La majorité de ces attaques de prédation ont eu lieu dans des contextes qu’il est nécessaire d’approfondir, pour mieux comprendre. En effet, elles sont survenues dans des régions surpeuplées et où les conditions socio-économiques sont extrêmement précaires. Cela nous rapproche donc du mode de vie sociétal du Moyen Âge. Dans ces zones, il est également constaté un manque de proies naturelles, ce qui contraint donc le loup à chasser les animaux d'élevage. L'élimination des déchets, une réelle catastrophe dans ces pays sous-développés, permet aussi aux prédateurs de relier l'homme à l'accès facile de nourriture. Le contexte menant à des attaques prédatrices est donc grandement favorisé une fois tous ces éléments mis bout à bout, logiquement.
Mais attention, dans un contexte où les proies sont nombreuses et les déchets correctement éliminés, ce qui est le cas dans notre pays aujourd'hui, la proximité du loup avec l'homme peut avoir également un effet positif en ce qui concerne les risques d'incident ! Eh oui, l'habituation à vivre dans des lieux anthropisés réduit les réactions à certains facteurs externes et le loup augmente alors sa tolérance à la proximité des influences anthropogéniques. En d'autres termes, le fait de vivre autour de nous permet à la faune sauvage de comprendre notre fonctionnement, de s'habituer/tolérer notre présence et d'être alors moins réactive. Il est scientifiquement prouvé que les animaux qui vivent éloignés de toute civilisation humaine sont nettement plus réactifs lors de contact avec l'humain, ce qui peut engendrer plus d'attaques, défensives et prédatrices.
Aujourd’hui, nous savons qu’avec tout type de prédateurs, la gestion des poubelles et de la nourriture doit être très stricte et réglementée. Le nourrissage, qu’il soit involontaire (restes de repas jetés, ordures laissées à l’air libre) ou volontaire (attraction du prédateur pour l’observer/photographier, tenter de l’empoisonner ou provoquer son tir) est une dérive grave, qui peut entraîner des conséquences qui le sont tout autant. La population se doit de comprendre ce fait et de ne tenter, sous aucun prétexte, de laisser nourriture ou ordures sur des lieux où vivent des prédateurs.
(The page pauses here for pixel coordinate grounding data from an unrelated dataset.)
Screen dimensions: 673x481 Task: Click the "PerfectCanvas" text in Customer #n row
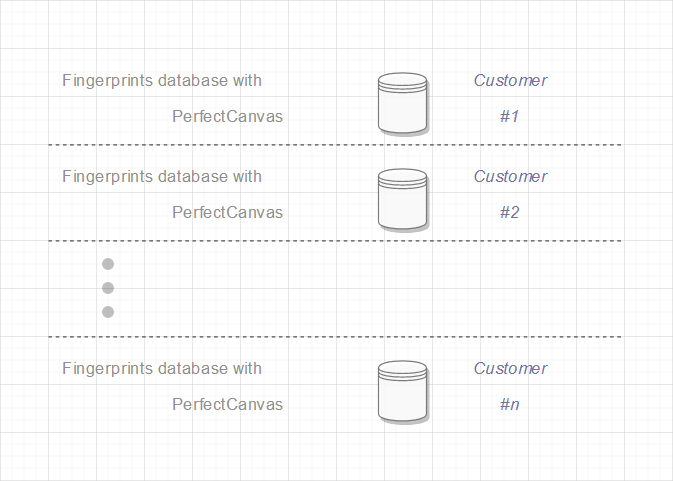tap(227, 405)
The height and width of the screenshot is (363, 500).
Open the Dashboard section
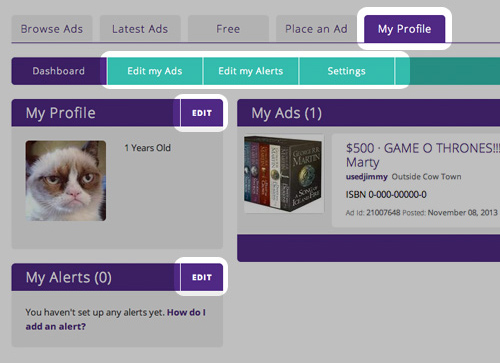pos(59,71)
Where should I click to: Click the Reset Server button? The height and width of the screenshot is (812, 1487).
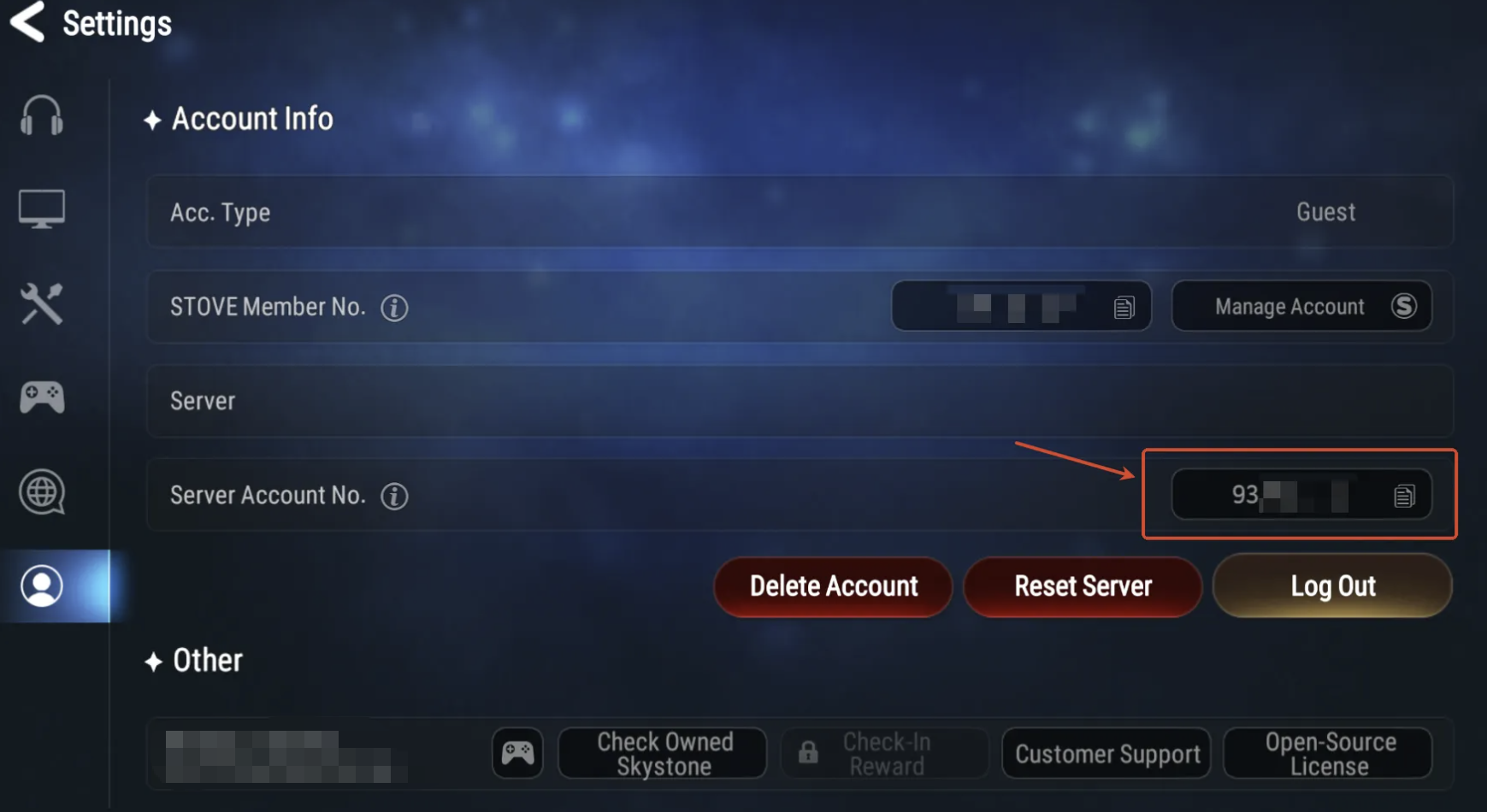click(1083, 586)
Et, en ce qui concerne la gestion des pratiques au moment de tirs de régulation du loup, il est impératif de poser (et de surveiller leur bonne application sur le terrain) des règles strictes en ce qui concerne la pose d'appâts à proximité immédiate d'habitations et de villages, comme cela a eu lieu pendant la phase de régulation proactive en Valais, en hiver 2023/2024, preuves à l'appui. Outre le fait d'être répréhensible et stupide, cette action cache, très maladroitement, une intention de vouloir démontrer que le loup s'approche trop de l'humain et...réenclencher la peur, en arguant sur une pseudo perte de la crainte de l'homme ! Des procédures néfastes, malveillantes, que les autorités officielles devraient dénoncer et condamner publiquement, tant ces pratiques sont à l'encontre de ce que les services de l'État disent vouloir appliquer, soit un "enseignement" au loup ! Mais les dérives constatées ne vont, malheureusement, pas dans ce sens.
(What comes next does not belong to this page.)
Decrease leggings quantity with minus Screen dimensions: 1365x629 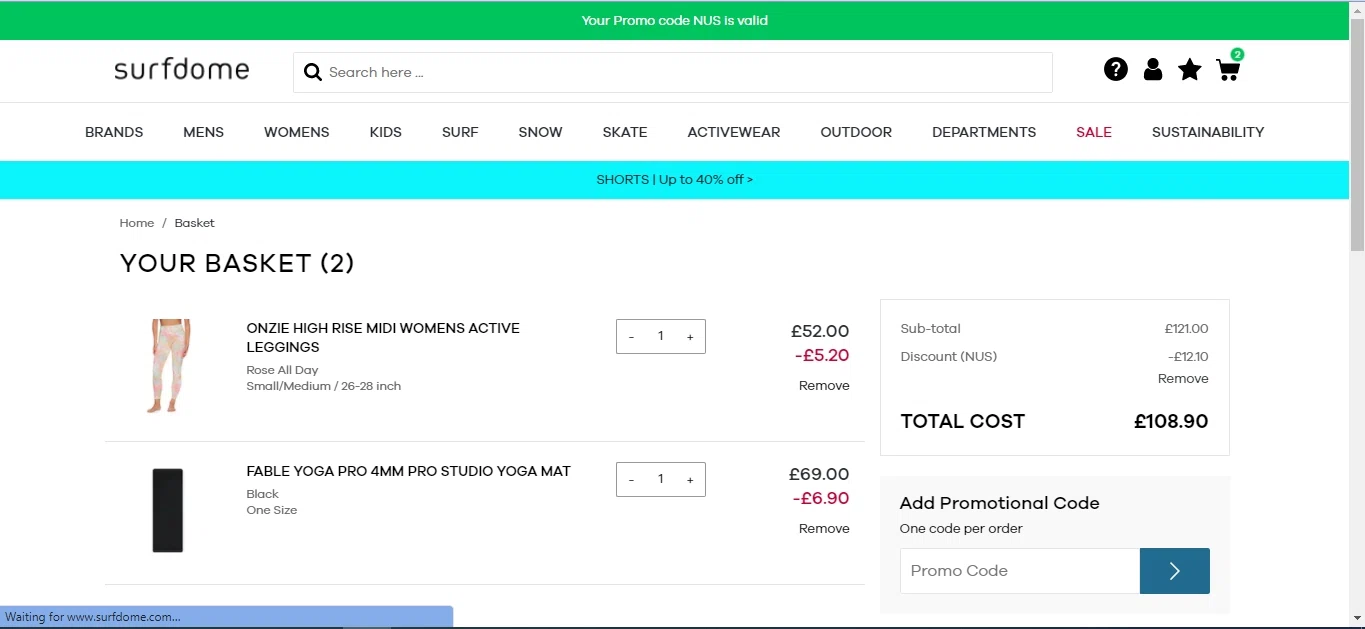click(x=631, y=337)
Pour éviter les attaques défensives, provoquées par des réactions instinctives de l'animal, il suffit de connaître le fonctionnement & les instincts du loup, ainsi que d'appliquer des règles simples lors de rencontre :
- S'arrêter lors de la rencontre.
- Laisser le temps au loup de partir ! Selon la distance vous séparant, cela peut prendre plusieurs minutes ! Cela n'a strictement rien à voir avec une quelconque "perte de la crainte de l'homme" mais provient simplement de la distance de sécurité plus ou moins importante et du besoin, pour le prédateur et tout animal, d'identifier et évaluer la situation !
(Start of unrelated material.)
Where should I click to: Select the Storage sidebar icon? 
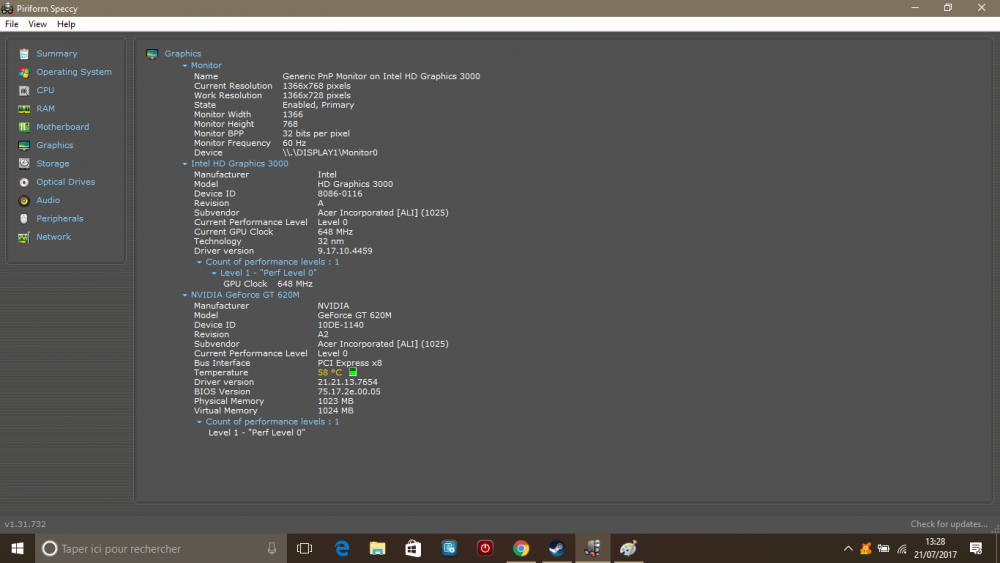point(24,164)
- Ne pas fixer l'animal dans les yeux mais plutôt détourner le regard.
- Reculer doucement pour remettre, éventuellement, de la distance.
- Taper dans les mains et criez "va-t-en" si sa curiosité persiste (jeunes loups souvent).
- NE JAMAIS COURIR !
Il est aussi important d'éviter certaines actions, comme vouloir retirer un mouton de la gueule du loup (protection de ressource, instinct de survie), se rendre à proximité d’une tanière où la meute à ses petits (protection) ou tenter d'approcher ou toucher un individu malade, blessé ou piégé (instinct de survie). L’erreur sera alors 100% humaine, provenant d’une méconnaissance des instincts canins ou d’une provocation/bêtise délibérée.
Nous remarquons donc que les attaques de loup sur l’homme sont, très majoritairement (78%), dues à la rage et que le contexte et le mode sociétal jouent une influence claire sur le 22% restant. En se basant sur les effectifs de loups dans le monde, 60'000 sur le continent américain et environ 17'000 sur le continent européen, ces chiffres et pourcentages montrent clairement que les attaques sur l’homme sont extrêmement rares, menant la probabilité à l’ordre de 0,0000001%.
Pour éviter tout incident, il est nécessaire d’édicter des lois afin de pouvoir rapidement intervenir en cas de comportement anormal ou jugé suspect de la part du prédateur. Il est également obligatoire de maîtriser la connaissance du canidé sauvage, de savoir quels comportements, attitudes ou situations peuvent réellement augmenter les risques d’incident et procéder de manière claire, que ce soit pour la population ou pour les autorités.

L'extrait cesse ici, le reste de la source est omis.